## Instructions for the task
Give every entry again, word for word.

## Material shown
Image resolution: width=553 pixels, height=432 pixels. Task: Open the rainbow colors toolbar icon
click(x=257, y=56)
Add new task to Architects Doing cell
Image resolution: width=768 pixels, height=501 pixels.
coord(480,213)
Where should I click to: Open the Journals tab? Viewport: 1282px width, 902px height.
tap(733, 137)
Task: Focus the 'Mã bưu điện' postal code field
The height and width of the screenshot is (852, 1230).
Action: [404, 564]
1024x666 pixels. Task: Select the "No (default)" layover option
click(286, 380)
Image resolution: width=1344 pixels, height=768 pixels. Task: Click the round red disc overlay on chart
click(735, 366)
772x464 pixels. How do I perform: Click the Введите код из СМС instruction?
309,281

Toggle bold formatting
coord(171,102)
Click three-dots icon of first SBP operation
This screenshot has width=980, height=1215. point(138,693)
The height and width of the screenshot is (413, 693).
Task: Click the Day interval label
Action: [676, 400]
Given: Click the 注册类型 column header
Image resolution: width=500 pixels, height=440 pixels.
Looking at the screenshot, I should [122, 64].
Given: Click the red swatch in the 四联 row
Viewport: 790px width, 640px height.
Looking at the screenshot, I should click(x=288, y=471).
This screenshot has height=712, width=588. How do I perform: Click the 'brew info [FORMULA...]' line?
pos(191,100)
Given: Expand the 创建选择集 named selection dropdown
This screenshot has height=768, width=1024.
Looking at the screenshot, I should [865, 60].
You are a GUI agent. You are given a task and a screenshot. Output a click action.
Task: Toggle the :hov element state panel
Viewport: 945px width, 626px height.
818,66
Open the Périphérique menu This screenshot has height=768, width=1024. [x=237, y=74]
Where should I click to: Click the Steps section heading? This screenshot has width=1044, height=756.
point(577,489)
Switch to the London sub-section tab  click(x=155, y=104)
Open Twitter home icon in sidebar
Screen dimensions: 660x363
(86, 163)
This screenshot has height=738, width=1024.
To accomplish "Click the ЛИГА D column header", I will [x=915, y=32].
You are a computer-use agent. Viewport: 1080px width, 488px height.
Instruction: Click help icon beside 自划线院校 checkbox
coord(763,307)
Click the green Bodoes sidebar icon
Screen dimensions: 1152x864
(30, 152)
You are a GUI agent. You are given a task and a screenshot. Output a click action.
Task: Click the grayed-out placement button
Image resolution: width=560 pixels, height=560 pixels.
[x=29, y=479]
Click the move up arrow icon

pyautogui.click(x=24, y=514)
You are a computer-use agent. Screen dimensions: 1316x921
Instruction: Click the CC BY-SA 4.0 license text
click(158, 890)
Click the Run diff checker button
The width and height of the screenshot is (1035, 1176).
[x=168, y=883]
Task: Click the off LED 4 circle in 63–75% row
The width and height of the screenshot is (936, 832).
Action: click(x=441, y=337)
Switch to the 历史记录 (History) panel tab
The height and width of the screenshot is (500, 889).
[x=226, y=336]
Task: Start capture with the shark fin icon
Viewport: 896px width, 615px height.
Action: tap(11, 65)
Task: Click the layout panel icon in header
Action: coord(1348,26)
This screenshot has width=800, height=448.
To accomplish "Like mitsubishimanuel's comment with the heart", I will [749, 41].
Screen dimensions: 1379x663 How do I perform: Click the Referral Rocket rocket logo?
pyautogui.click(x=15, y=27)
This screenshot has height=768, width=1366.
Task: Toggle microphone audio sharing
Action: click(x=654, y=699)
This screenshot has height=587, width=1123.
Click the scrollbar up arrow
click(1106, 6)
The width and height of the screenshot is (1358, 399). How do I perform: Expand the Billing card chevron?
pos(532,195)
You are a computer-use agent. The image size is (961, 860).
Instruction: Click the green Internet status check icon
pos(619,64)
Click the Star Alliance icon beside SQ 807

## Response to this task
Image resolution: width=553 pixels, height=432 pixels. Task: Open the rainbow colors toolbar icon
click(x=257, y=56)
Add new task to Architects Doing cell
Image resolution: width=768 pixels, height=501 pixels.
coord(480,213)
Where should I click to: Open the Journals tab? Viewport: 1282px width, 902px height.
tap(733, 137)
Task: Focus the 'Mã bưu điện' postal code field
The height and width of the screenshot is (852, 1230).
Action: [404, 564]
1024x666 pixels. Task: Select the "No (default)" layover option
click(286, 380)
Image resolution: width=1344 pixels, height=768 pixels. Task: Click the round red disc overlay on chart
click(735, 366)
772x464 pixels. How do I perform: Click the Введите код из СМС instruction?
309,281

Toggle bold formatting
coord(171,102)
Click three-dots icon of first SBP operation
This screenshot has width=980, height=1215. point(138,693)
The height and width of the screenshot is (413, 693).
Task: Click the Day interval label
Action: [676, 400]
Given: Click the 注册类型 column header
Image resolution: width=500 pixels, height=440 pixels.
Looking at the screenshot, I should [122, 64].
Given: Click the red swatch in the 四联 row
Viewport: 790px width, 640px height.
Looking at the screenshot, I should click(x=288, y=471).
This screenshot has height=712, width=588. How do I perform: Click the 'brew info [FORMULA...]' line?
pos(191,100)
Given: Expand the 创建选择集 named selection dropdown
This screenshot has height=768, width=1024.
Looking at the screenshot, I should [865, 60].
You are a GUI agent. You are given a task and a screenshot. Output a click action.
Task: Toggle the :hov element state panel
Viewport: 945px width, 626px height.
818,66
Open the Périphérique menu This screenshot has height=768, width=1024. [x=237, y=74]
Where should I click to: Click the Steps section heading? This screenshot has width=1044, height=756.
point(577,489)
Switch to the London sub-section tab  click(x=155, y=104)
Open Twitter home icon in sidebar
Screen dimensions: 660x363
(86, 163)
This screenshot has height=738, width=1024.
To accomplish "Click the ЛИГА D column header", I will [x=915, y=32].
You are a computer-use agent. Viewport: 1080px width, 488px height.
Instruction: Click help icon beside 自划线院校 checkbox
coord(763,307)
Click the green Bodoes sidebar icon
Screen dimensions: 1152x864
(30, 152)
You are a GUI agent. You are given a task and a screenshot. Output a click action.
Task: Click the grayed-out placement button
Image resolution: width=560 pixels, height=560 pixels.
[x=29, y=479]
Click the move up arrow icon

pyautogui.click(x=24, y=514)
You are a computer-use agent. Screen dimensions: 1316x921
Instruction: Click the CC BY-SA 4.0 license text
click(158, 890)
Click the Run diff checker button
The width and height of the screenshot is (1035, 1176).
[x=168, y=883]
Task: Click the off LED 4 circle in 63–75% row
The width and height of the screenshot is (936, 832).
Action: click(x=441, y=337)
Switch to the 历史记录 (History) panel tab
The height and width of the screenshot is (500, 889).
[x=226, y=336]
Task: Start capture with the shark fin icon
Viewport: 896px width, 615px height.
Action: tap(11, 65)
Task: Click the layout panel icon in header
Action: coord(1348,26)
This screenshot has width=800, height=448.
To accomplish "Like mitsubishimanuel's comment with the heart", I will [749, 41].
Screen dimensions: 1379x663 How do I perform: Click the Referral Rocket rocket logo?
pyautogui.click(x=15, y=27)
This screenshot has height=768, width=1366.
Task: Toggle microphone audio sharing
Action: click(x=654, y=699)
This screenshot has height=587, width=1123.
Click the scrollbar up arrow
click(1106, 6)
The width and height of the screenshot is (1358, 399). How do I perform: Expand the Billing card chevron?
pos(532,195)
You are a computer-use agent. The image size is (961, 860).
Instruction: Click the green Internet status check icon
pos(619,64)
Click the Star Alliance icon beside SQ 807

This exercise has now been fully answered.